In these challenging pandemic days, I have sought for mental escape by returning to reading old friends on my bookshelves. Many of these novels I replaced because they were falling apart after years of re-reading. I know these books well, and trust them and their stories to leave me with hope, and not despair. I have avoided new books, because I wanted to be certain they offered me the right kind of escape. So, I was delighted to read The Orange Grove and find myself not only highly entertained, but also given the right kind of escape to another place and time, and a new book friend.
I loved the television series Versailles. Reading The Orange Grove felt to me like stepping into story that could be an offshoot of Versailles. Lush, lustful, decadent, yet all drawn together by thick, twisting stems of love and passion, The Orange Grove constructs a tale set in a true hot house. A hot house where women either flourish or perish.
The Orange Grove tells a tale of one wife, five mistresses and one duke, living together in a large chateau with their respective children. Rivals for the attention and love of one man, the four older women feel threatened when the duke brings a new, young mistress into the chateau. What these women are prepared to do for survival and supremacy is the core narrative of The Orange Grove. The novel also explores the relationships between these women – most of them unhealthy relationships. The oppressive environment of the chateau is like a climbing vine of ivy around mistresses and wife alike.
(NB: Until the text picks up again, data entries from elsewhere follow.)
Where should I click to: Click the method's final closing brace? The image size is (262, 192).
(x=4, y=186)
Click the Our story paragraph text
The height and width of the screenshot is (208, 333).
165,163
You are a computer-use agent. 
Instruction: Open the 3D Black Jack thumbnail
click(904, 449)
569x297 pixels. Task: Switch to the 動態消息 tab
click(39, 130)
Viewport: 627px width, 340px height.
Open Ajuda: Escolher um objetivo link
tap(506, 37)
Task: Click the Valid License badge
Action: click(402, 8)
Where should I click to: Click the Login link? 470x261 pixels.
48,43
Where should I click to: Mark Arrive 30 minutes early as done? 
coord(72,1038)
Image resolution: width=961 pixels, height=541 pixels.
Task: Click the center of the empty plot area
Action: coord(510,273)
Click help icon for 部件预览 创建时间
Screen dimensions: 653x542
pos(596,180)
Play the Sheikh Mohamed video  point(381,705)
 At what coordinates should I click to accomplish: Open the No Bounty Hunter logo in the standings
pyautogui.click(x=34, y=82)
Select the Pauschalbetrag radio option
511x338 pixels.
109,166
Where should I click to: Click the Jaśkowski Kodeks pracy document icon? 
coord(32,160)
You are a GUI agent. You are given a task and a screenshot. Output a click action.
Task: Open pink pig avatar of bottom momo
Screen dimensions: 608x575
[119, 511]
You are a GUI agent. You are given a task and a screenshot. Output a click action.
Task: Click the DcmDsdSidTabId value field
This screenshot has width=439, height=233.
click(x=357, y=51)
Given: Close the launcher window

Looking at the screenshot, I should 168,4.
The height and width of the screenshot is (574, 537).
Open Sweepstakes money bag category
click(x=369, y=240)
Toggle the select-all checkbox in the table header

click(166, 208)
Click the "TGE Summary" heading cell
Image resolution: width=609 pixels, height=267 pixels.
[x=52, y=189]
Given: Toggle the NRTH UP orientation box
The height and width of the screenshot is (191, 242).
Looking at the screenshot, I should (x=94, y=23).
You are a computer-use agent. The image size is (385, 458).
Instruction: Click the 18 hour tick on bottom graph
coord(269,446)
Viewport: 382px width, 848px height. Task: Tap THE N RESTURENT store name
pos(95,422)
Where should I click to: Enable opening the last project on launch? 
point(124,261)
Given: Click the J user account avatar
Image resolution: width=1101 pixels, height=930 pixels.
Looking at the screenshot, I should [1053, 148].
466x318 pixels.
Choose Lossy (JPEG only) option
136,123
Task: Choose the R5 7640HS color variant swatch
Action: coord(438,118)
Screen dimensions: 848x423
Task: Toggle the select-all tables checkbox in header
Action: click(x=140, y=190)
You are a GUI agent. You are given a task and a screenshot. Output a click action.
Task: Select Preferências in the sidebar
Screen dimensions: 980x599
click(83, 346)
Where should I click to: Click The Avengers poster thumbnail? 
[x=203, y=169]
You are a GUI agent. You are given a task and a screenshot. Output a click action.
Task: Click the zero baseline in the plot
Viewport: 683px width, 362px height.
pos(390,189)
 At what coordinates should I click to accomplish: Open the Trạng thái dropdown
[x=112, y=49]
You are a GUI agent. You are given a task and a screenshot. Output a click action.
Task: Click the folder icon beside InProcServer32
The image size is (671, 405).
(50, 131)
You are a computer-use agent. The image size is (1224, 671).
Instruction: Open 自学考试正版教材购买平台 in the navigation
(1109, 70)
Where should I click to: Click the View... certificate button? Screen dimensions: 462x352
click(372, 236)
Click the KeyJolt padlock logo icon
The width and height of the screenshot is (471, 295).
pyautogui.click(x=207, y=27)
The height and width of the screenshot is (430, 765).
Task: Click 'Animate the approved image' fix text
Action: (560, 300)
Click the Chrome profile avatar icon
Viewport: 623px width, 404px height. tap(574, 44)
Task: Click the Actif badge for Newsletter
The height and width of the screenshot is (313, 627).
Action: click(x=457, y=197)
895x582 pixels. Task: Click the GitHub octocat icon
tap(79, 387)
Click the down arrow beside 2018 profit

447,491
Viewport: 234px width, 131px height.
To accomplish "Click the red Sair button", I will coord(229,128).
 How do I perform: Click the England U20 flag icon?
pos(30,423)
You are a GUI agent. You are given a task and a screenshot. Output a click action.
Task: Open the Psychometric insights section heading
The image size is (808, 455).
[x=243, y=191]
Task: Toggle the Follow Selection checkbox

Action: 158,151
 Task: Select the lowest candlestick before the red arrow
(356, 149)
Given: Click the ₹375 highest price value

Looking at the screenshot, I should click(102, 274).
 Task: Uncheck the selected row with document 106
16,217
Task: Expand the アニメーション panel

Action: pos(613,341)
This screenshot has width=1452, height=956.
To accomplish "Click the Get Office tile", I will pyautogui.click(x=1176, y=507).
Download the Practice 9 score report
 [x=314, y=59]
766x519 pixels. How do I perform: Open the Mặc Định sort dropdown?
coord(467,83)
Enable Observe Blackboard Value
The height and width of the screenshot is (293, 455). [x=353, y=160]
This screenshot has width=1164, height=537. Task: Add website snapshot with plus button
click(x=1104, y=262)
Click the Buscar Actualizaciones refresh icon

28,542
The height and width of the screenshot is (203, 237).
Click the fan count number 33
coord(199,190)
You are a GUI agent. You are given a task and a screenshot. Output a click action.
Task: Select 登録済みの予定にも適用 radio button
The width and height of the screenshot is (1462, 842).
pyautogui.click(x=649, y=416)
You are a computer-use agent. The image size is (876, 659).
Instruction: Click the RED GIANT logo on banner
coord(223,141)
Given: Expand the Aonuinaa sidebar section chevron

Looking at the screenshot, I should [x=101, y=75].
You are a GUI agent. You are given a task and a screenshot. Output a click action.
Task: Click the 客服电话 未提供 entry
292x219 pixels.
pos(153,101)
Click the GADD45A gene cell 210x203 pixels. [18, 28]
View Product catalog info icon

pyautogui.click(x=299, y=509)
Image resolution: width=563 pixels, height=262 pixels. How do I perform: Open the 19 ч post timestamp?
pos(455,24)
Murdoch pens well-rounded, believable, and very alive characters in this story. Her rich, visual and sensory prose crafts with immense skill the confined and controlled world of the chateau and the women who live there. She paints vivid, engaging word pictures painted on the page and draws us into her story, allowing us to see, taste and feel what her people see, taste and feel. From the first to last page, I was utterly engaged in Murdoch’s storytelling.
The Orange Grove constructs a powerful and thought- provoking metaphor for patriarchy. Patriarchy driving women to murder, and madness. Wonderfully researched and told, The Orange Grove is an enthralling read.
Kate Murdoch’s historical novel, The Orange Grove, is a genuine love story, albeit one that is provocatively enmeshed in the Zeitgeist of the French nobility circa 1690 – 1720. The real nobility in this tale lies in the slowly blossoming love between Henriette, a mistress to a noble and royally connected duc, and Romain, a very tenuously connected spiritualist/tarot reader who comes to make his fortune off the ennui and vanity of the duc’s household members. So, a mistress and a charlatan – our heroine and her hero?!! Ah, flawed though they be, these two are far from the most egregiously evil and self-serving of the many characters in this book (all of whom are economically described yet remarkably well characterized). The orange grove of the title is the scene of trysts, espionage, betrayal, sacrilege, and skullduggery involving both innocent and instigators, victims and perpetrators – not that dissolution and runaway ambition are not present elsewhere. Indeed, they permeate the book and the lives of its characters. Those who need be wary of triggers (violent and sexual) may wish to avoid this book altogether. Those hardy souls who venture this harrowing story are strongly advised to bear in mind the quote from Moliere’s The Misanthrope, which precedes Chapter One. Some will call the ending a happy one. Others (like me) will rejoice for those who found happiness and/or peace, but will not call the ending anything but bittersweet. (And everyone will understand how the bloody excesses of the next century’s French Revolution might in some ways be excused.) Five stars for fiendishly intricate plotting, vivid imagery and description, and finely sketched characters. This has been a voluntary ARC review.